What is most egregious by Naperville city officials, including the liquor commission, is the fact that they have denied that problems have existed. A comment once heard at a liquor commission meeting was, “We don’t over serve in Naperville.” This occurred at the same time a young Naperville resident attempted to get the blessing of the liquor commission and Naperville officials to start a designated driving service based in Naperville. The city of Naperville basically over regulated him out of business.

Click here to read our interview with Booze Crews Designated Driving Service’s founder Kevin Oliver

Surprisingly you would think that the Naperville Liquor Commission would be aware of issues and want to rectify them. But apparently that’s not the case. Even more amazing is fact that the city’s liquor commissioner is Mayor Pradel; prior to becoming the mayor, he was an outstanding police officer. If anybody would want to rid the city of liquor problems, it would be a police officer who becomes the mayor. Not so, issues continue, blame is misplaced, and the beat continues.

Most recently, city officials pointed the ‘finger of blame’ towards the Black Finn Saloon.

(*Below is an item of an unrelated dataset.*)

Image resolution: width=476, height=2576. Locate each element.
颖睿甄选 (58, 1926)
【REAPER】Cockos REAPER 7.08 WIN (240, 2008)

In a show of power, Naperville officials nailed Black Finn for four minor code violations. Two involved managers failing to go through the city’s training for servers of alcohol, one was a clerical error on their application, and the other involved an alcohol-related offense by an employee which was not disclosed on the application and Black Finn handled it appropriately at the time. These code violations would be equivalent to a police officer issuing a ticket to a driver for not having enough tread on a tire.

If you happen to see a council member’s vehicle, you may want to measure it for tread depth.